Normally, I don't really like Hero Points in a game. You have to go "out of character" to use them and I generally don't like how they're handled. But after last night's playtest, I'm thinking that they might actually be useful in Nuclear Beasts, as a way to keep Low Beasts competitive with High... Low Beasts can get more Hero Points per session. It'll also help make up for the grittiness of the setting; without magical healing or regular access to skilled surgeons, it can take a long time for folks to heal, and dying of infection is a real danger.
How many Hero Points does my character get?
This varies according to how cinematic of a game your GM wants. The rule is that Low Beasts get twice as many Hero Points as High Beasts and Chimeras do, in order to make up for their lack of hands and difficulty using tools.
- Very Gritty: None (Low Beasts get 1)
- Gritty: 1 (Low Beasts get 2)
- Regular: 2 (Low Beasts get 4)
- Cinematic: 3 (Low Beasts get 6)
- Add +2 to the roll you're about to make. Yes, you have to declare this before rolling.
- Reroll a test that you just made and take the better of the two results.
- Force an NPC who just did something bad to you to reroll and take the worse of the two results. Note that it has to have been directed against your character. You can't spend Hero Points to help other PCs.
- Apply a -2 penalty to an NPC who is about to try and do something unpleasant to your character. Again, you can't do this if they aren't trying to affect you.
- Turn a Wound into a Fatigue. "It's not as bad as it looked." If you do this after failing a Survival or Endurance Test, you can reroll it with the new difficulty.
- Remove a Fatigue.
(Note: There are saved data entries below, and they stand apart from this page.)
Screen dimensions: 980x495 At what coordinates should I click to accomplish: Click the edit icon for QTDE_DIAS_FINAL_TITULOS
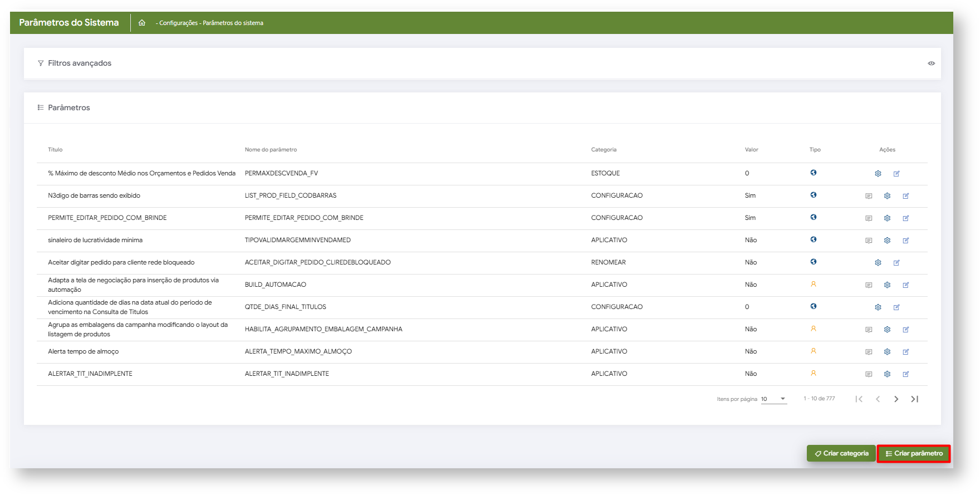pos(896,307)
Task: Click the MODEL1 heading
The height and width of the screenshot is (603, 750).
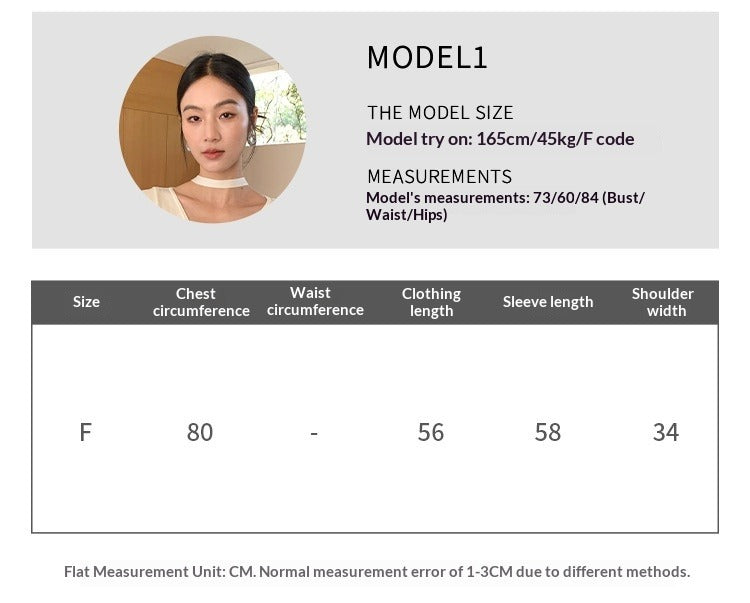Action: point(427,58)
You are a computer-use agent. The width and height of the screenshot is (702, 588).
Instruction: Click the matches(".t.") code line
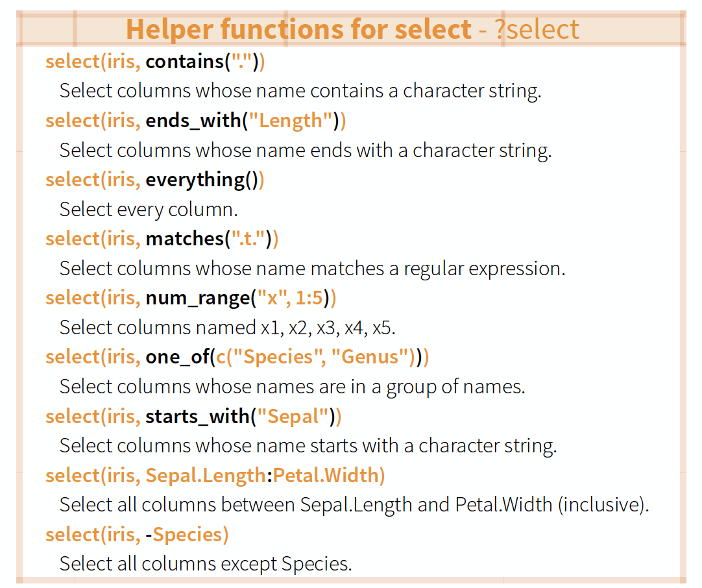tap(162, 239)
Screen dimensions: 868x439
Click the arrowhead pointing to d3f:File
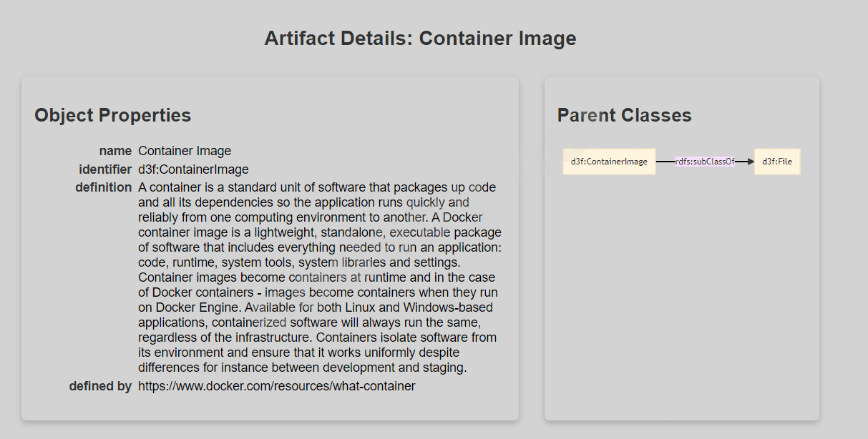[749, 162]
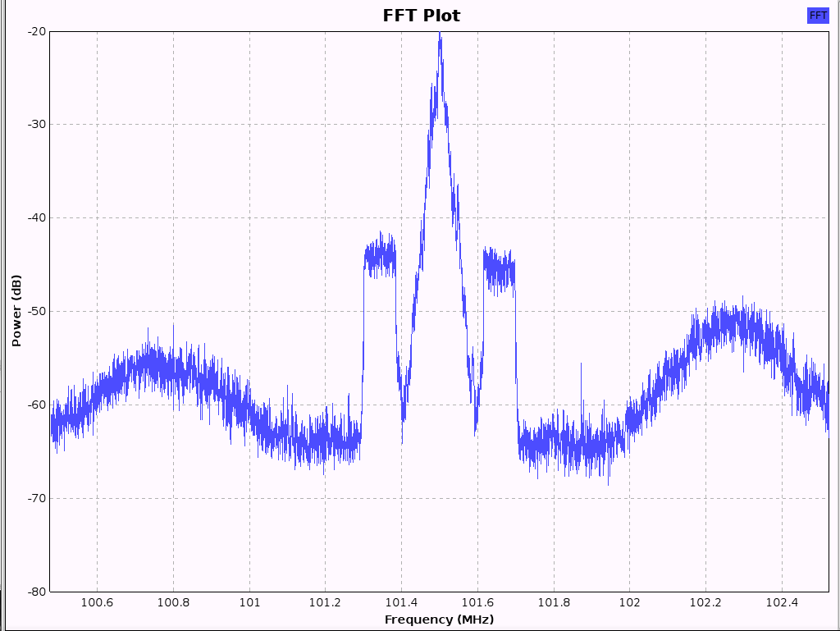Select the 101.4 frequency tick label

coord(401,602)
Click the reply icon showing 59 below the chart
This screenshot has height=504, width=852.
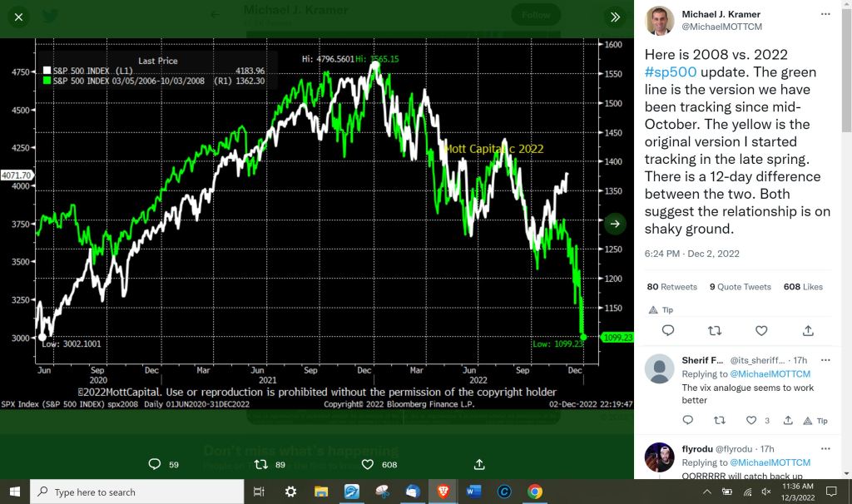click(154, 464)
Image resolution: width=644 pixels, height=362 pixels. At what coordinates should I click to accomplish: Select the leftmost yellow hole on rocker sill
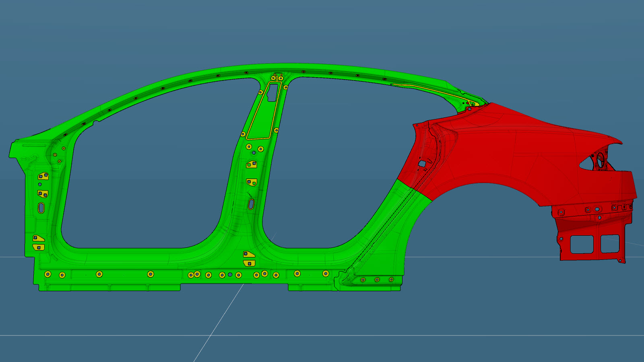(47, 274)
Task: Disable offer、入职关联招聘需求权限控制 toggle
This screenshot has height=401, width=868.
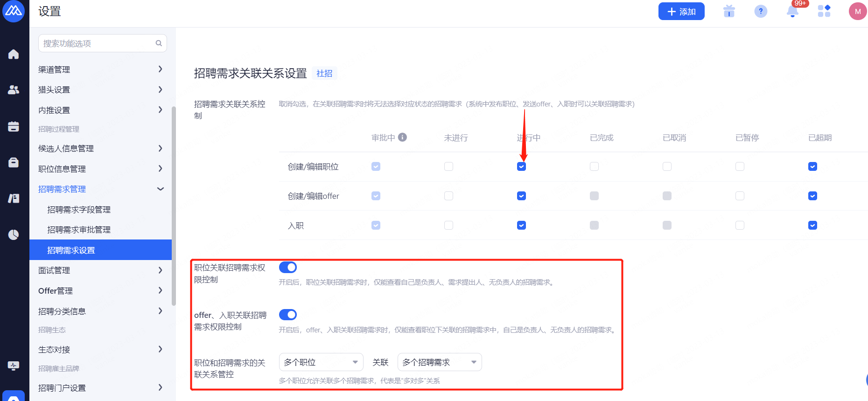Action: click(x=288, y=315)
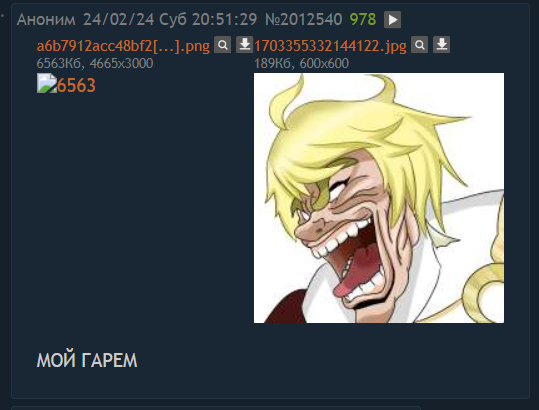Click the МОЙ ГАРЕМ post text
The height and width of the screenshot is (410, 539).
(x=87, y=361)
Often referred to as catching your second wind.
- Negate a Hero Point being spent by someone else to hurt you, on a one-for-one basis. For example, if two PCs were wrestling for some sort of prize, and one of them spent 2 Hero Points to give himself a +4 bonus to the roll, the other PC could spend one Hero Point to reduce the bonus to +2 or two Hero Points to negate it completely.
Yes, they have a chance of refreshing at the end of every game session. For every Hero Point that you're currently short, roll a d6. If you get a 4 or better, the Hero Point is refreshed and can be used again next session.
If this session marked a major turning point, important climax, or the end of an adventure or plot thread, the GM can give everyone a +2 bonus to this roll. On the other hand, if the session was particularly short or ended in the middle of the action, the GM can give everyone a -2 penalty, so that they probably won't get any Hero Points back in the middle of things.
Note that if the session was a major and important climax for only one PC, you can restrict the bonus to them if you want. Just try to be fair about it. Giving someone a +2 because they finally rescued their character's kidnapped sister is great; giving them a +2 because you're dating them in real life is not. Generally it's better to reward the whole group unless the others clearly weren't involved in the important plot point at all.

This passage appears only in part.